Assembling your view…
Crunching costs, sorting signals, rendering insights.
Crunching costs, sorting signals, rendering insights.
Put it this way: Dollar for dollar, these cities represent some of the best deals in America. 2 out of 2 cities undercut the national cost index of 111 — not a number you see very often, by the way — . Leading the pack: Philadelphia at index 101, where median rent of $1,734/month saves renters $1,93…

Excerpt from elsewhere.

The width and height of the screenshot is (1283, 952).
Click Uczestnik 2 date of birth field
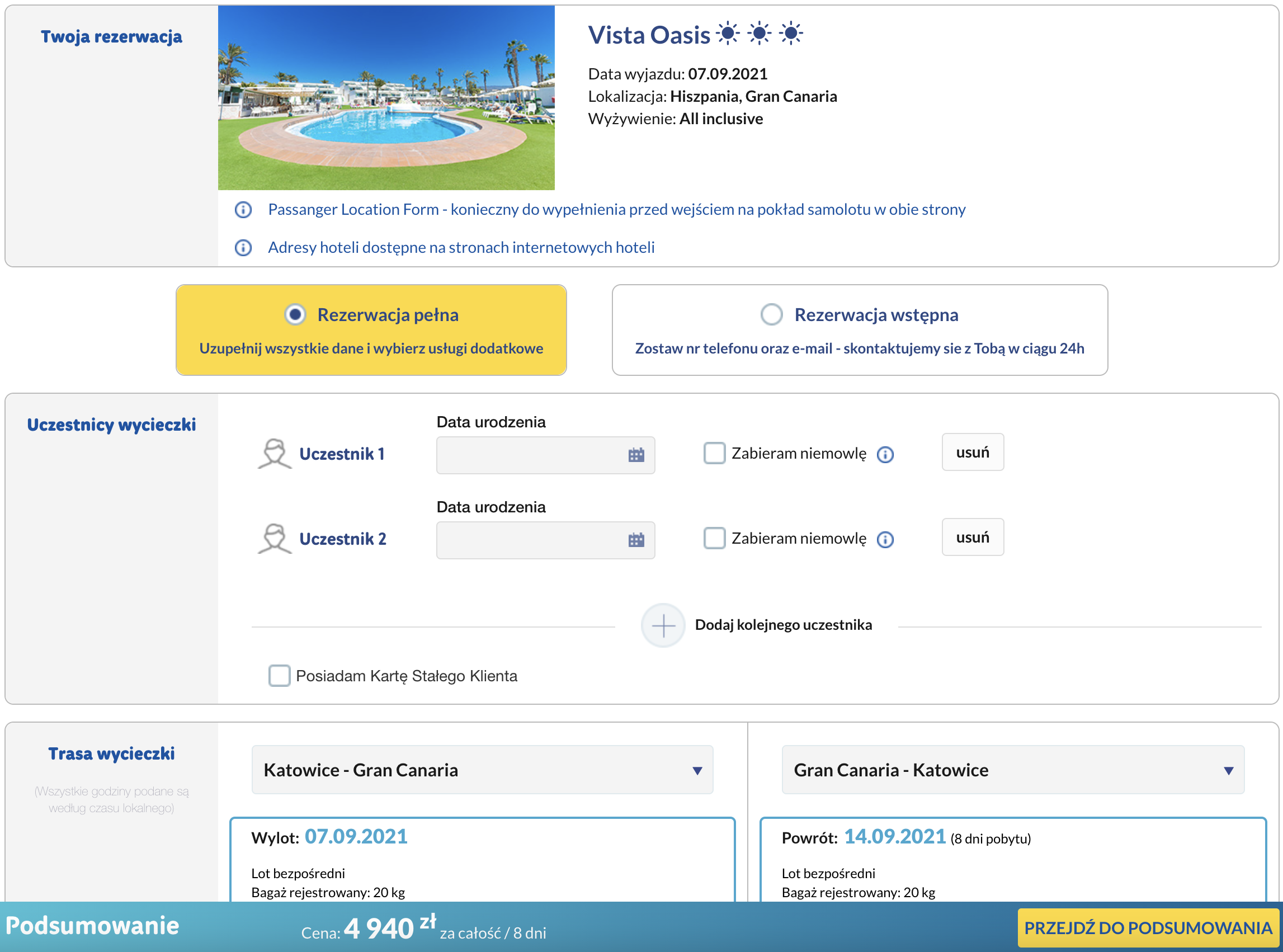(x=530, y=540)
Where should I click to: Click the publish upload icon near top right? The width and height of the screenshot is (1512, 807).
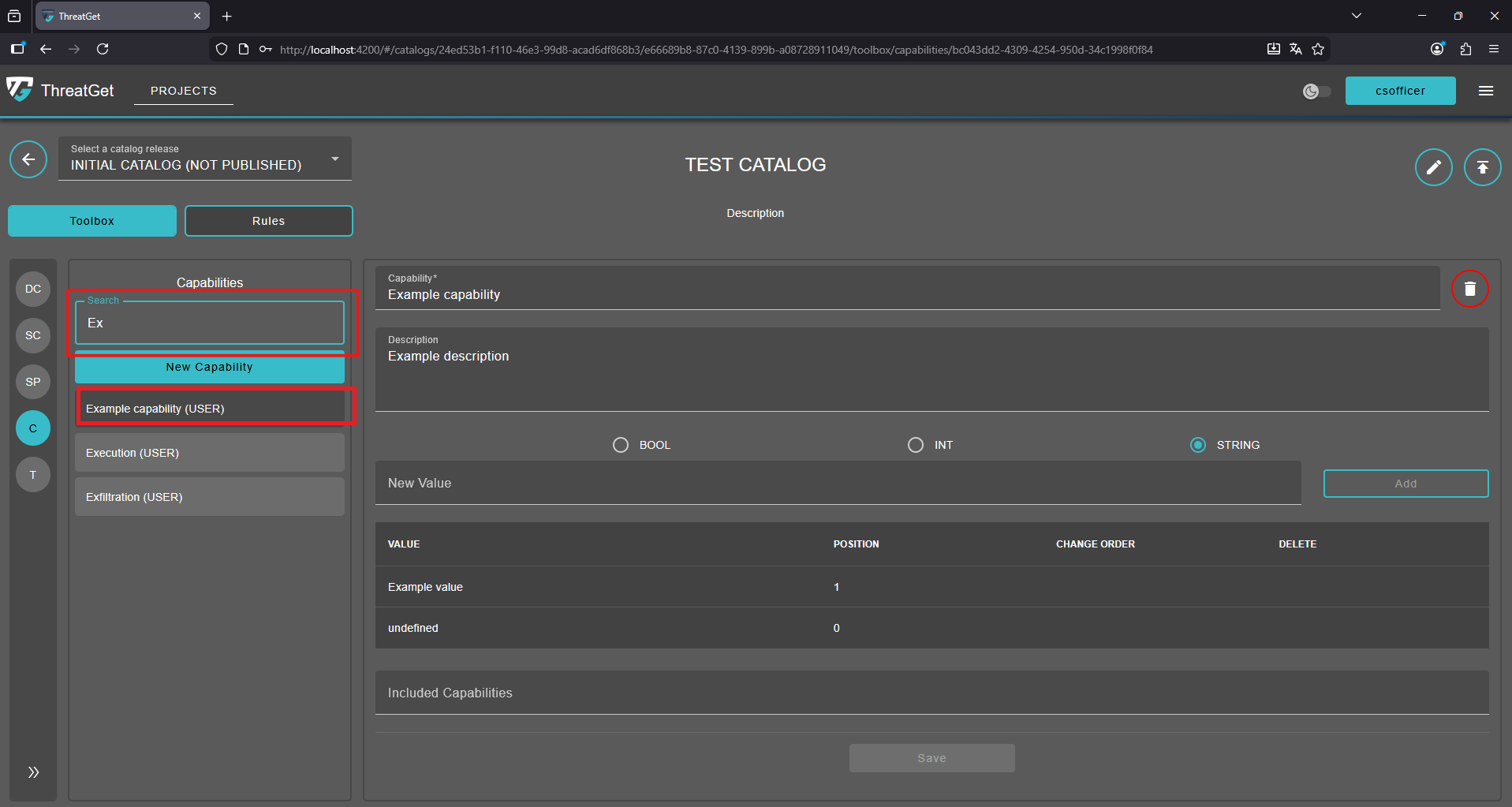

Put it this way: Dollar for dollar, these cities represent some of the best deals in America. 2 out of 2 cities undercut the national cost index of 111 — not a number you see very often, by the way — . Leading the pack: Philadelphia at index 101, where median rent of $1,734/month saves renters $1,932/year versus the national median.
Why Philadelphia ranks #1: the numbers tell a clear story. At 101 on the cost index, residents save roughly 10% less than the typical American. Rent sits at $1,734/month — for better or worse — while the median household pulls in $60,698/year. The Healthcare category is particularly strong at 100, though Housing (101) lags behind. Home prices average $229,411 — $237,959 below the national median.
Quick aside: when housing takes less of your income, the secondary effects are real — less financial stress, more discretionary spending, better local businesses.
Against the national baseline, though: For context: the typical American city has a cost index of 111 — for better or worse — , pays $1,895/month in rent, and earns $80,367 per household. The top-ranked cities here tell a dramatically different story — one that's worth exploring city by city.
In plain English: What to do with this data: use the ranking as a shortlist, then dig into the city profiles for trend lines and category breakdowns. The difference between #1 and #5 is often smaller than the difference between "good on paper" and "actually fits my life." Compare your top picks with our calculator to see real take-home numbers.
#1 Ranked: Philadelphia, PA — cost index 101, rent $1,734/mo, income $60,698
2 of 2 cities come in below the national cost-of-living average of 111
Data sourced from Census Bureau, Zillow, BLS, and Tax Foundation — current as of 2026
| Rank | City | Cost Index | Median Rent | |
|---|---|---|---|---|
| 1 | PhiladelphiaPA | 101 | $1,734 | Details |
| 2 | JacksonvilleFL | 92 | $1,576 | Details |
1,550,542 residents · Pennsylvania
A closer look at Philadelphia: the cost index of 101 breaks down to a Healthcare index of 100 (strongest category) and a Housing index of 101 (weakest). Median rent is $1,734/month — 8% below the national median — while household income sits at $60,698, meaning locals spend about 34% of income on rent. That exceeds the recommended 30% threshold — affordability here depends on earning above the median.
985,843 residents · Florida
So, Jacksonville. And depending on your situation, take it or leave it — the data is what it is. Cost index of 92 — for better or worse — , rent at $1,576/month. It's lower than the national average. Median income is $66,981, which is below the national median. You get the picture.
Our cost of living index uses real Zillow rent data as the foundation, indexed to 100 (national median). Sub-categories (housing, food, transport, utilities, healthcare) are derived from the overall index with regional adjustments. Data is updated monthly.
Philadelphia (ranked #1) has a cost index of 101 and rent of $1,734/mo, while Jacksonville (ranked #2) has a cost index of 92 and rent of $1,576/mo — a 9-point difference in cost of living.
City data is refreshed monthly from Census Bureau population estimates, Zillow rent and home price indices, BLS salary data, and Tax Foundation tax rates. Last updated: 2026.
The median 1-bedroom rent in Philadelphia is $1,734/month as of 2026, based on Zillow's Observed Rent Index. This is $161 below the national median of $1,895/month.
The median home price in Philadelphia is $229,411, which is 3.8× the local median income. It's on the edge of affordability for median-income households. The national median home price is $467,370.
This ranking was generated using data current as of early 2026. Population and income data comes from the Census Bureau's American Community Survey (5-year estimates). Rent and home price data is from Zillow's monthly releases. Tax rates are from the Tax Foundation's 2025 edition. Rankings are refreshed monthly.